For many of China's manufacturers of baby and children's products, painful reverberations from last year's historic decline in the country's population are already upon them. Domestic sales are shrinking and the scramble is on to develop new streams of revenue, whether that be diversifying into products for adults or boosting offerings in overseas markets with younger populations like Southeast Asia and India.

Italy's Angelini invests up to $506 million in Japan's JCR for epilepsy drug

Family-owned Italian industrial conglomerate Angelini is set to invest up to $505.5 million to fund development of a new treatment for epilepsy by Japan's JCR Pharmaceuticals, capable of penetrating the blood-brain barrier. JCR owns a blood-brain barrier technology, dubbed J-Brain Cargo, which allows biotherapeutics to reach the central nervous system via a mechanism called receptor-mediated transcytosis.

Portugal to ban smoking in most places, restrict tobacco sales

Portugal's government on Thursday presented legislation to extend a ban on smoking to outdoor areas including covered terraces and to restrict tobacco sales, as it hopes to raise a tobacco-free generation by 2040. "With this amendment, we will start today to protect the adults of tomorrow," Health Minister Manuel Pizarro told a press conference, dismissing criticism from some business groups who say the measures are too harsh and discriminatory.
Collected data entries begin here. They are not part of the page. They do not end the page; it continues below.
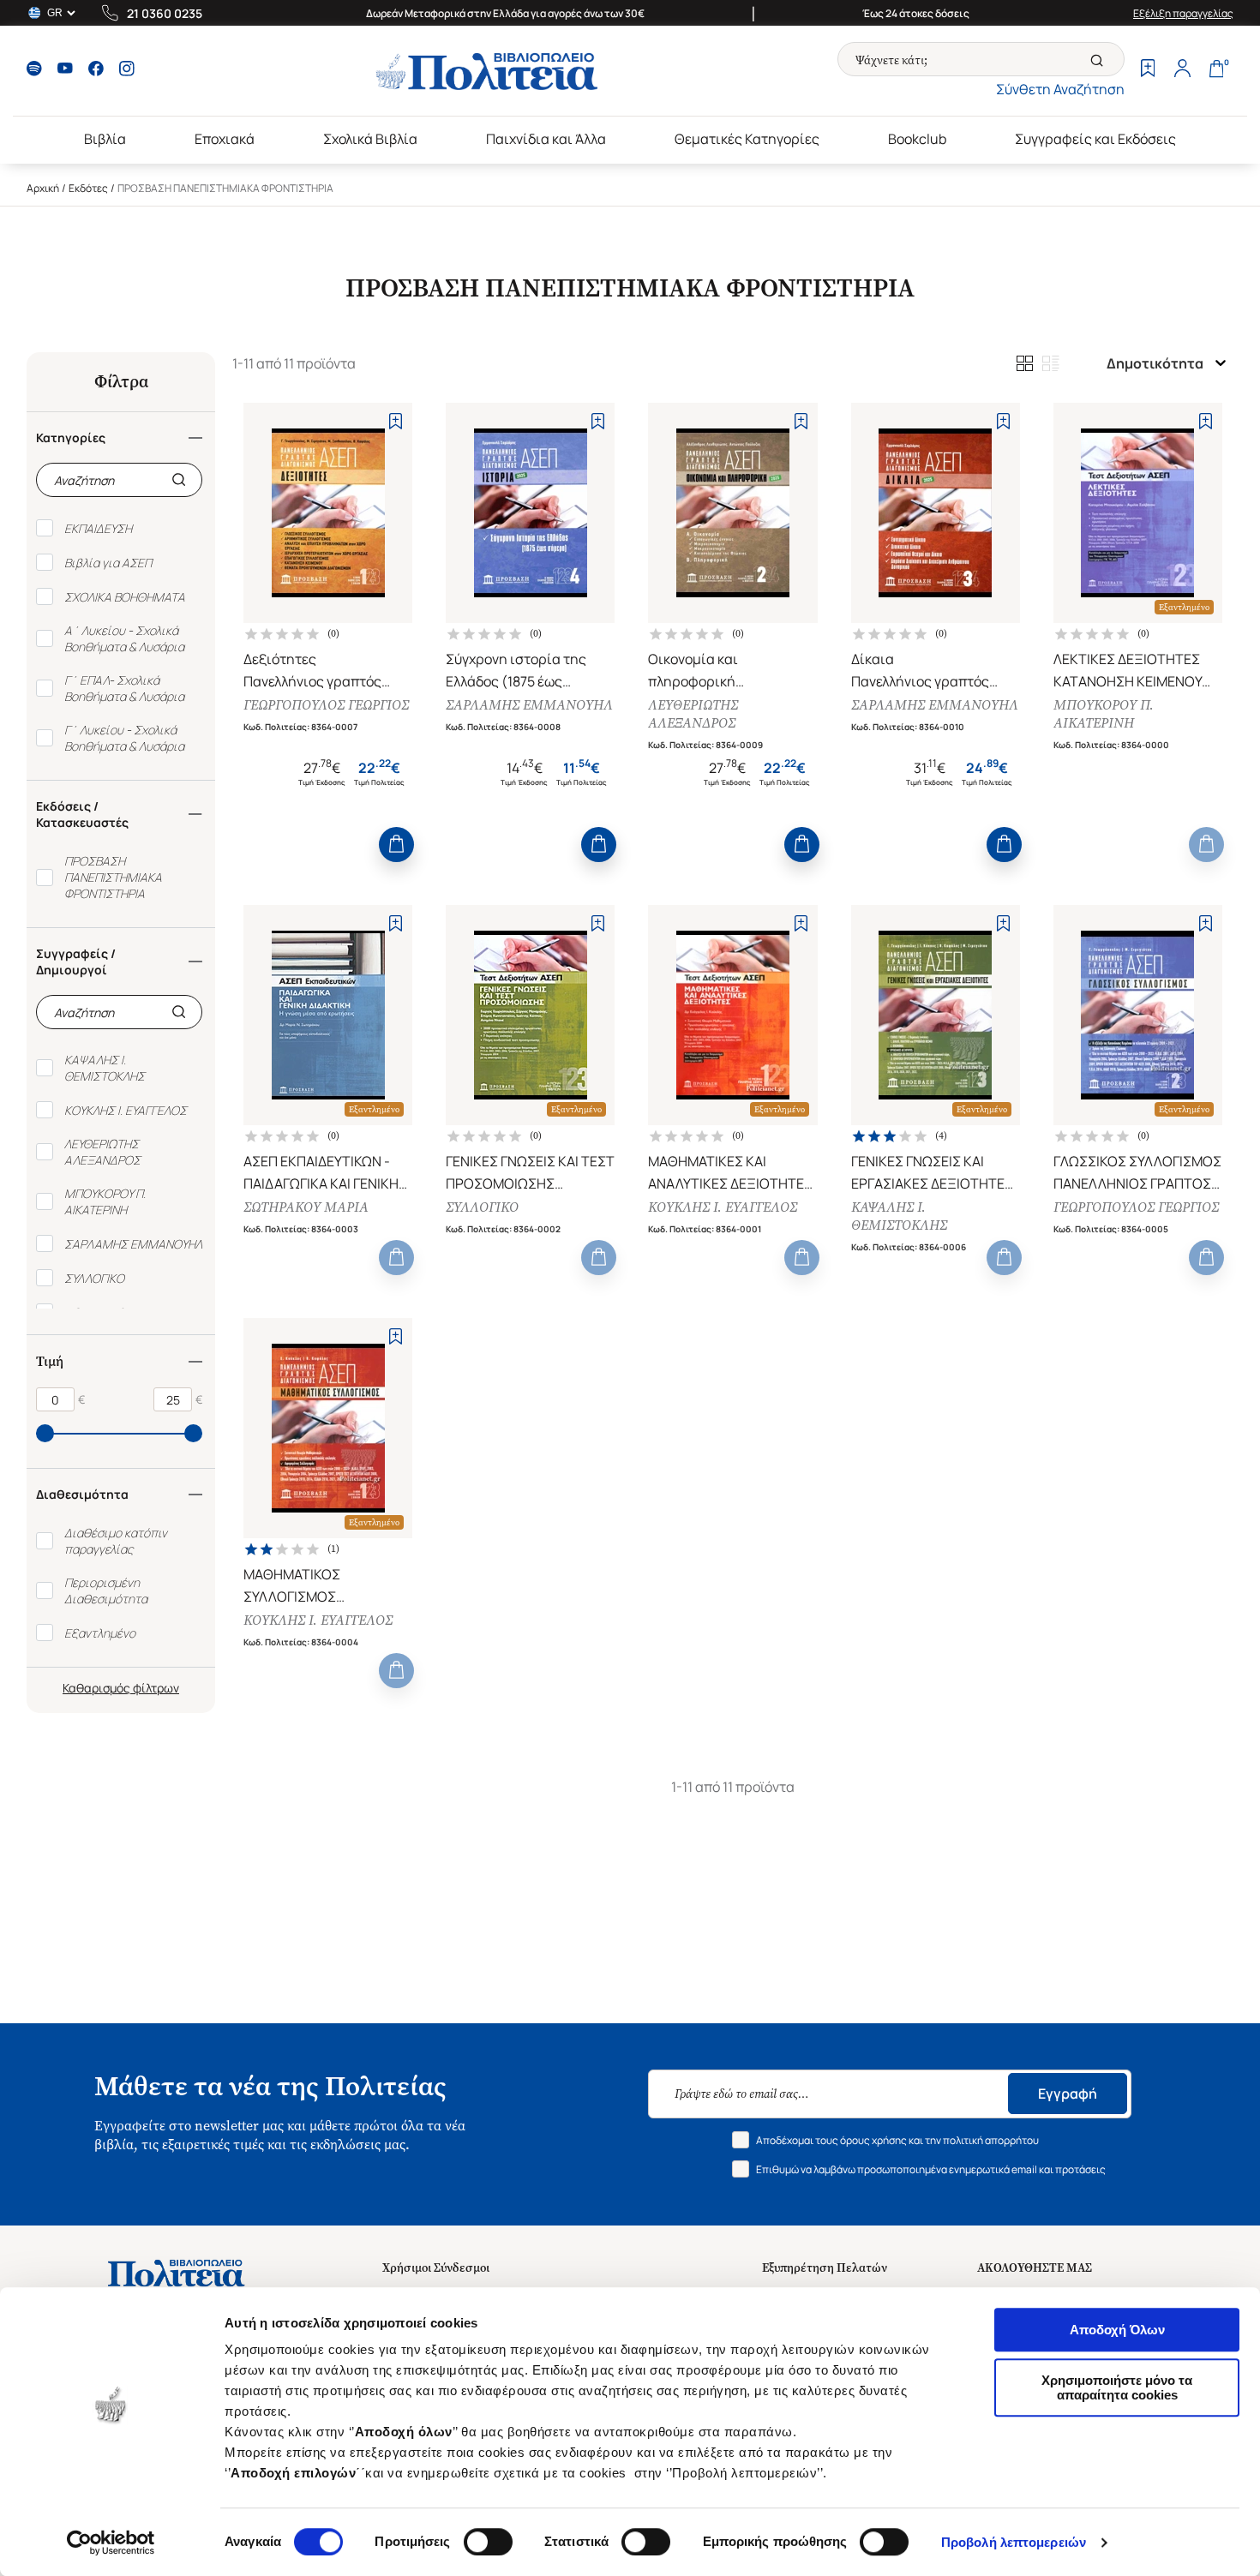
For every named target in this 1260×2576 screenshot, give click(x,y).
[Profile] (1182, 70)
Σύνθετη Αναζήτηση (1060, 89)
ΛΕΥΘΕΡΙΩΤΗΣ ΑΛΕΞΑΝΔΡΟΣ (693, 714)
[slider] (45, 1433)
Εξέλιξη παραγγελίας (1183, 13)
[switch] (488, 2541)
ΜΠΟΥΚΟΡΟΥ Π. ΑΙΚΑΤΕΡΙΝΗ (1103, 714)
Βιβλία (105, 138)
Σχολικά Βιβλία (370, 138)
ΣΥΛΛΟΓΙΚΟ (482, 1207)
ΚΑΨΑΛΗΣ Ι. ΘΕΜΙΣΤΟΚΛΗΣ (899, 1216)
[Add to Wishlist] (395, 421)
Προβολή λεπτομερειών (1013, 2542)
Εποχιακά (225, 138)
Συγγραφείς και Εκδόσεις (1095, 138)
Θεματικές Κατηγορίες (747, 138)
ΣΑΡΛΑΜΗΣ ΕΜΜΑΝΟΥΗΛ (529, 705)
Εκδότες (88, 188)
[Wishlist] (1148, 70)
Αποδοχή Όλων (1117, 2329)
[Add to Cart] (396, 844)
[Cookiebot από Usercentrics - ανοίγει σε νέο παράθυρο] (111, 2542)
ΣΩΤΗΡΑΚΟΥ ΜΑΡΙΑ (306, 1207)
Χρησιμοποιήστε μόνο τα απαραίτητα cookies (1116, 2387)
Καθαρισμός (96, 1688)
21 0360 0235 (164, 13)
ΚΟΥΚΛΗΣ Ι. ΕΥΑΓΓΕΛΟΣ (722, 1207)
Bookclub (917, 138)
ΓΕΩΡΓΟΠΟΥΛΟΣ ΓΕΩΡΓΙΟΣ (326, 705)
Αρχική (43, 188)
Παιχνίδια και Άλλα (546, 138)
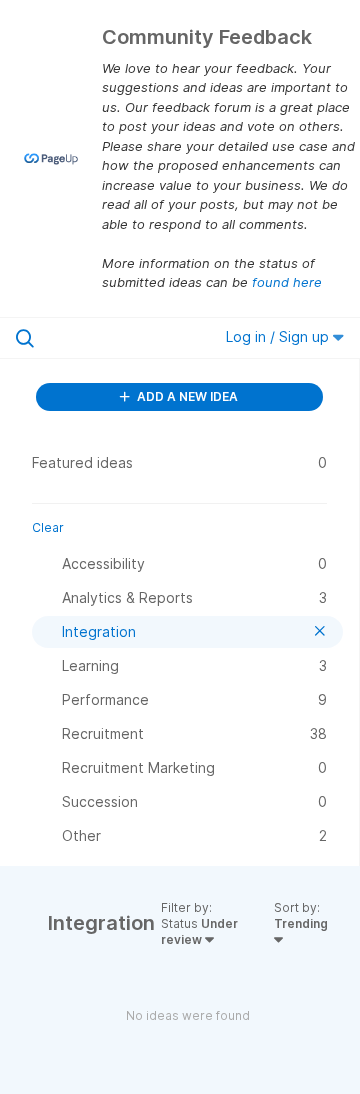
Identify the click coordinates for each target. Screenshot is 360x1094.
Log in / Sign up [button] (279, 336)
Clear (48, 527)
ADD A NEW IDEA (186, 396)
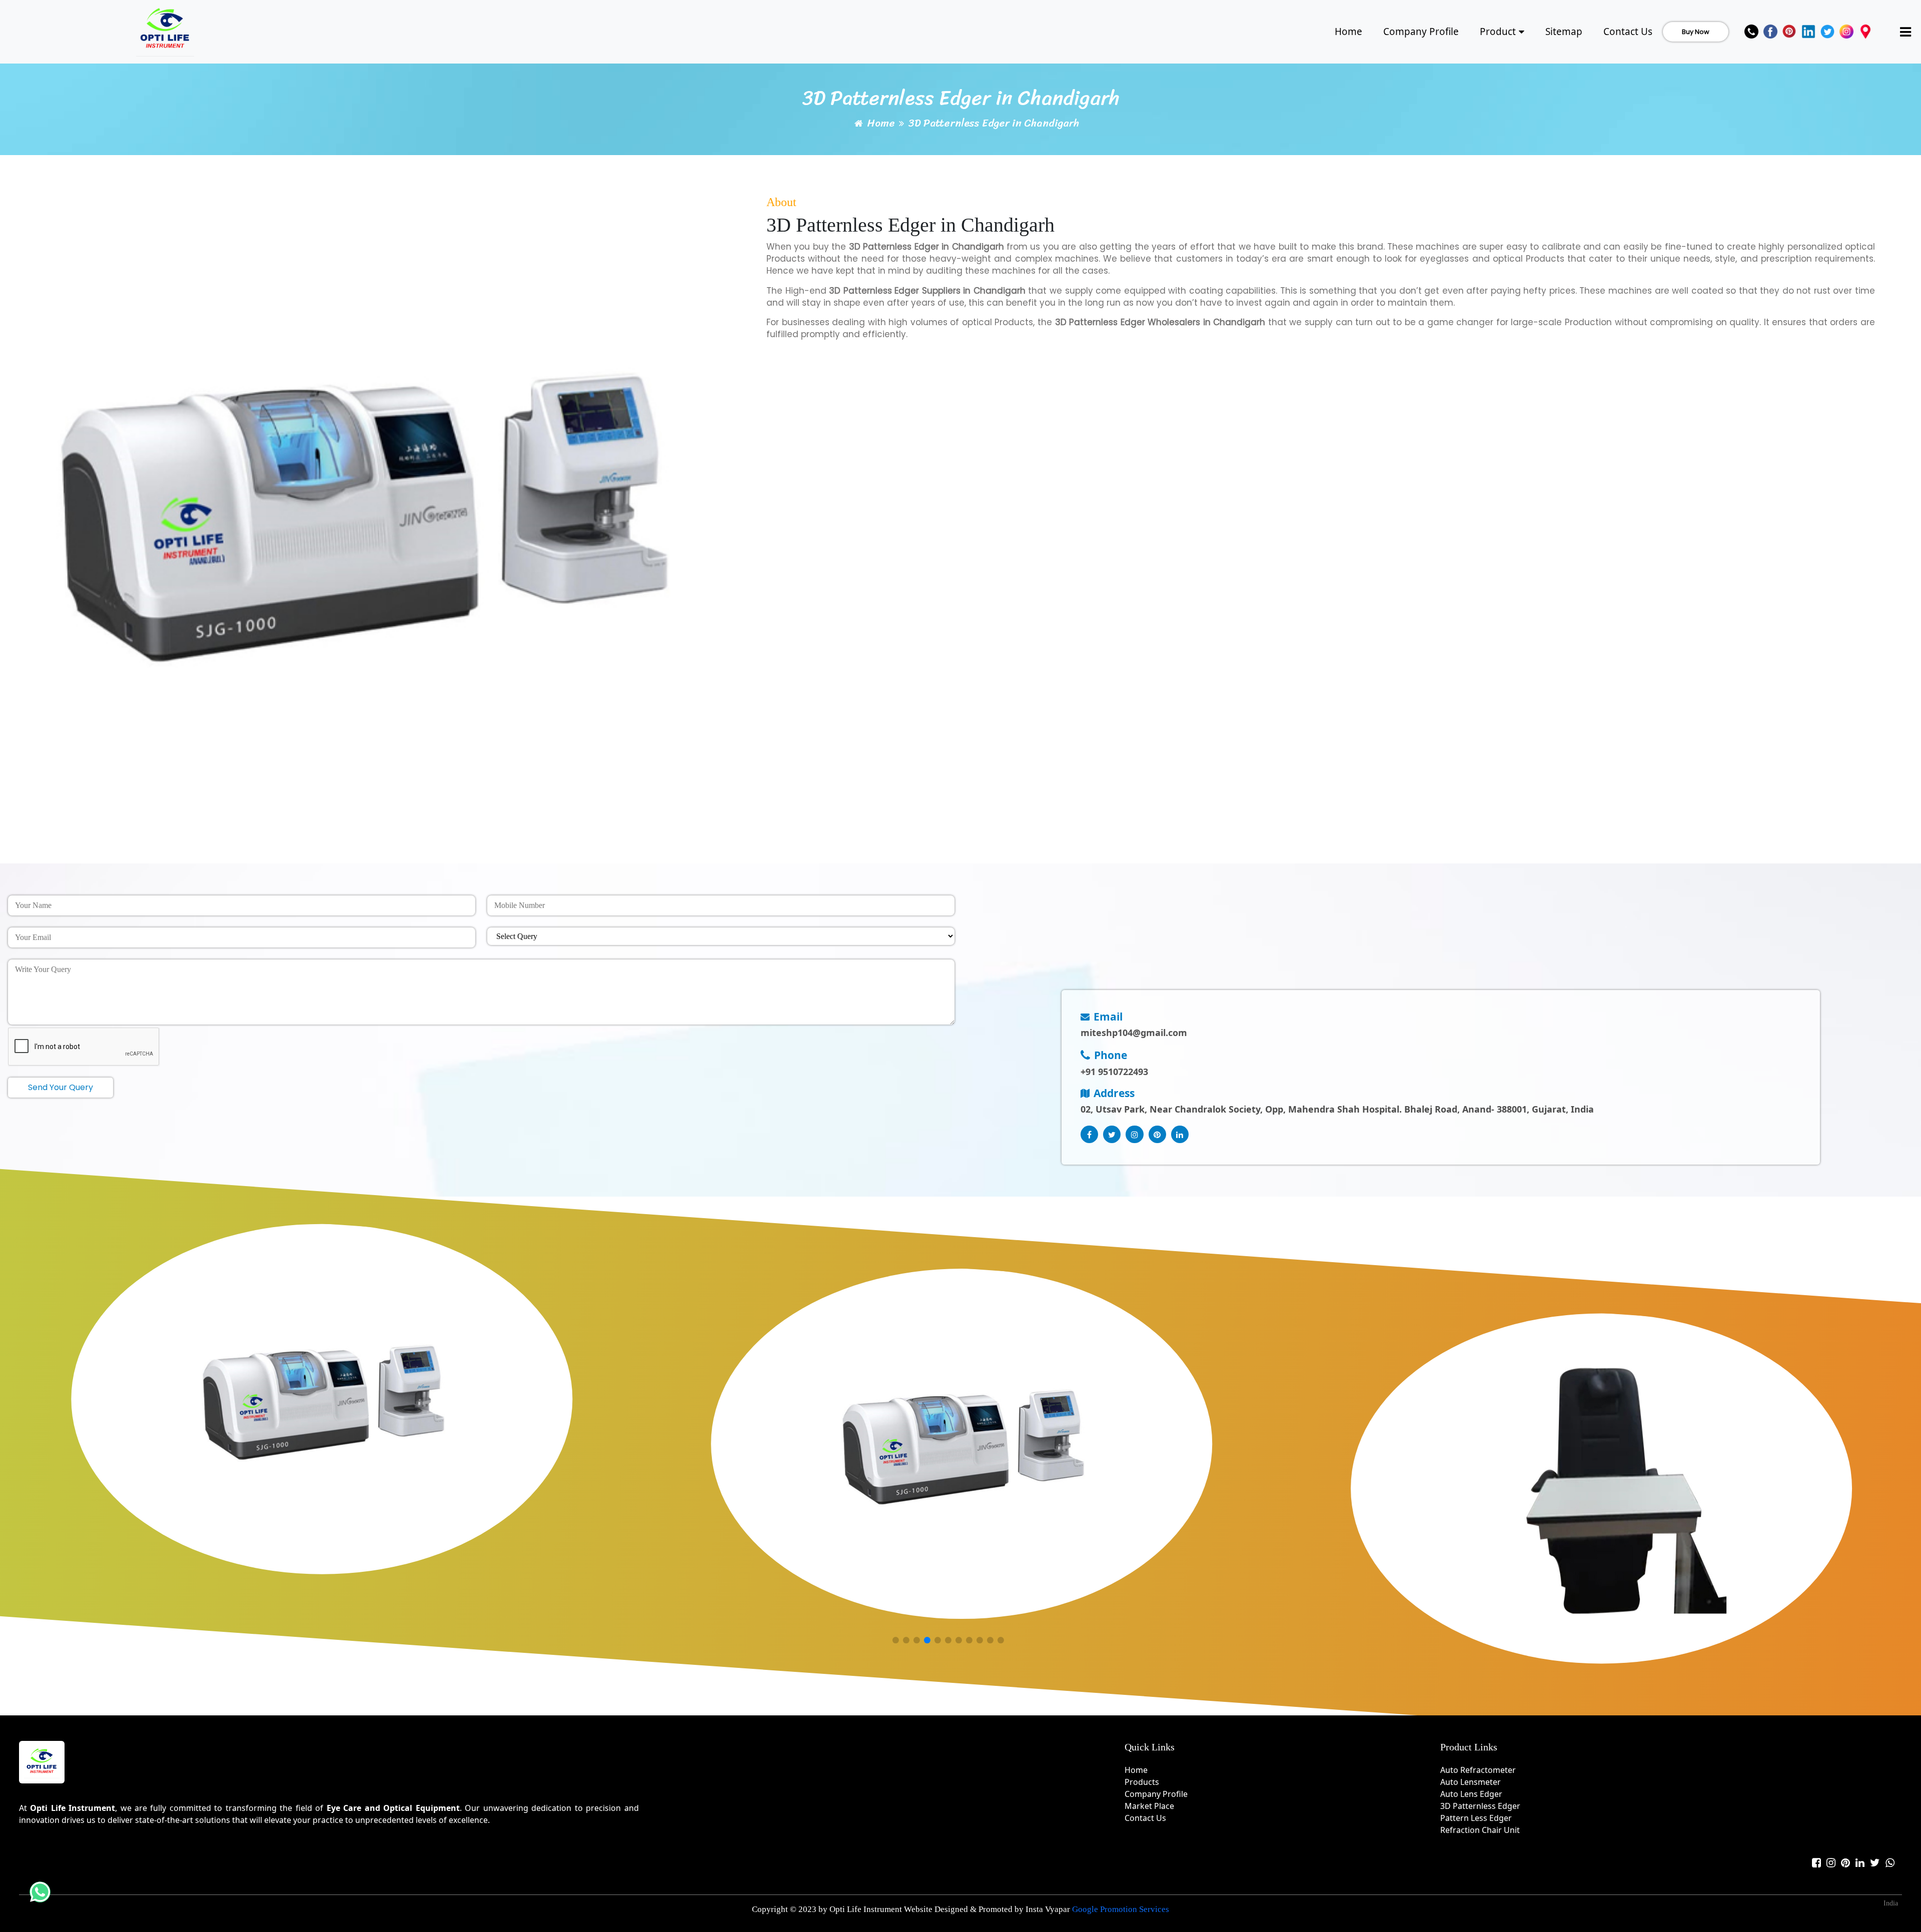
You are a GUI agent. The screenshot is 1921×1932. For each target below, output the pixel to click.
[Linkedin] (1808, 32)
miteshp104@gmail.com (1134, 1033)
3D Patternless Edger (1480, 1806)
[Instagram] (1846, 32)
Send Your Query (60, 1087)
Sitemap (1563, 31)
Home (1348, 31)
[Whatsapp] (1889, 1862)
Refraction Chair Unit (1480, 1830)
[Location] (1865, 32)
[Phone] (1751, 32)
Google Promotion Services (1120, 1909)
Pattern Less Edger (1476, 1818)
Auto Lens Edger (1471, 1794)
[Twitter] (1827, 32)
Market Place (1149, 1806)
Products (1142, 1782)
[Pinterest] (1789, 32)
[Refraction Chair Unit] (961, 1444)
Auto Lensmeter (1470, 1782)
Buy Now (1695, 32)
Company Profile (1421, 31)
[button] (895, 1640)
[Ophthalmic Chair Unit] (1601, 1489)
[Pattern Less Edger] (322, 1399)
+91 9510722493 (1114, 1072)
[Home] (165, 30)
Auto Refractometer (1478, 1770)
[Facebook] (1770, 32)
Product (1498, 31)
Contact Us (1627, 31)
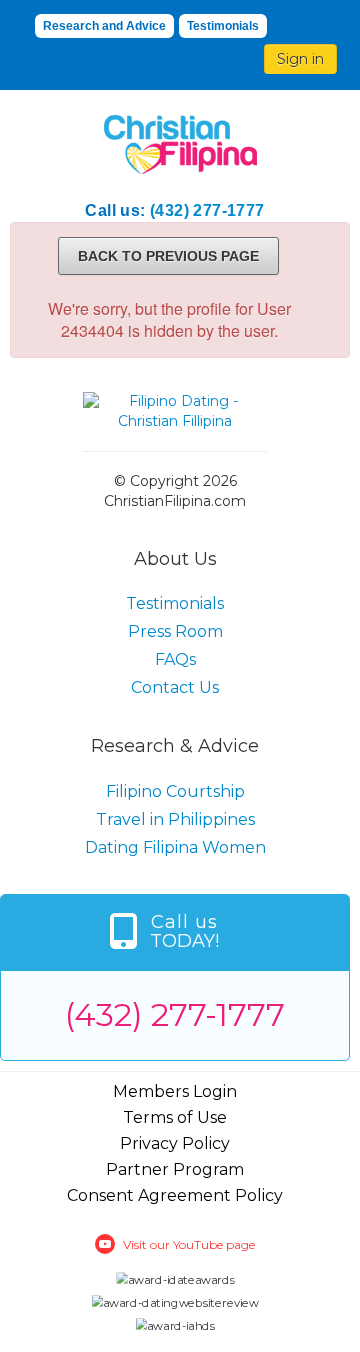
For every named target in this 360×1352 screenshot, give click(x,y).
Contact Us (175, 687)
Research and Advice (104, 26)
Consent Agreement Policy (175, 1195)
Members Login (175, 1091)
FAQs (175, 659)
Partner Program (175, 1169)
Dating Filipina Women (175, 847)
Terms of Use (175, 1117)
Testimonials (223, 26)
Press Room (175, 631)
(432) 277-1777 (207, 210)
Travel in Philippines (175, 819)
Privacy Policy (175, 1143)
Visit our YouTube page (189, 1244)
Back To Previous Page (168, 256)
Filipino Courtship (175, 791)
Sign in (300, 59)
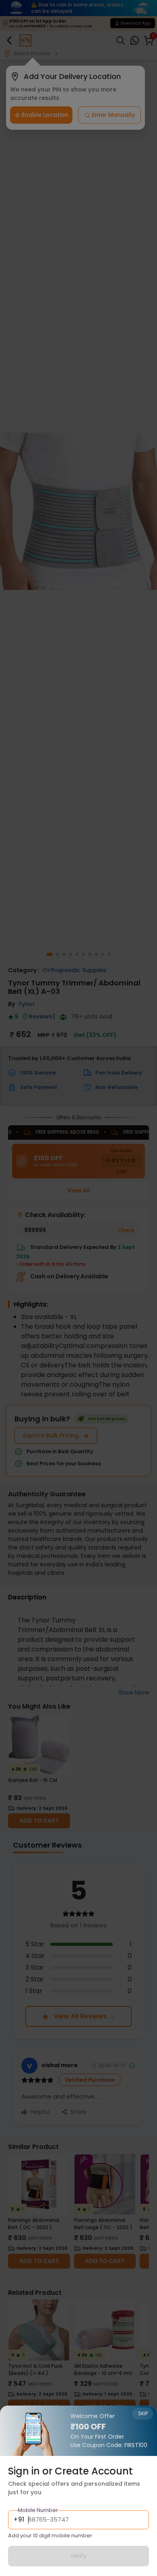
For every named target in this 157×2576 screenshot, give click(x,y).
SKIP (143, 2413)
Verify (78, 2556)
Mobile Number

FDA declines to approve ImmunityBio's bladder cancer therapy, shares slump

ImmunityBio Inc said on Thursday the U.S. Food and Drug Administration has declined to approve its combination therapy to treat a type of bladder cancer due to deficiencies in the company's application. Shares of the therapy developer slumped nearly 57% to $2.69 in premarket trading.

Pfizer CEO calls US drug price plan 'negotiation with a gun to your head'

Pfizer Inc Chief Executive Albert Bourla called U.S. plans to negotiate drug prices for its Medicare health program "negotiation with a gun to your head" and said he expects drugmakers to sue in an attempt to halt the process. "It is not negotiation at all. It is price setting," Bourla said at a Reuters newsmaker event on Thursday, referring to the Biden Administration’s signature drug pricing reform, part of the Inflation Reduction Act (IRA). The law aims to save $25 billion through price negotiations by 2031 for Americans who pay more for medicines than any other country.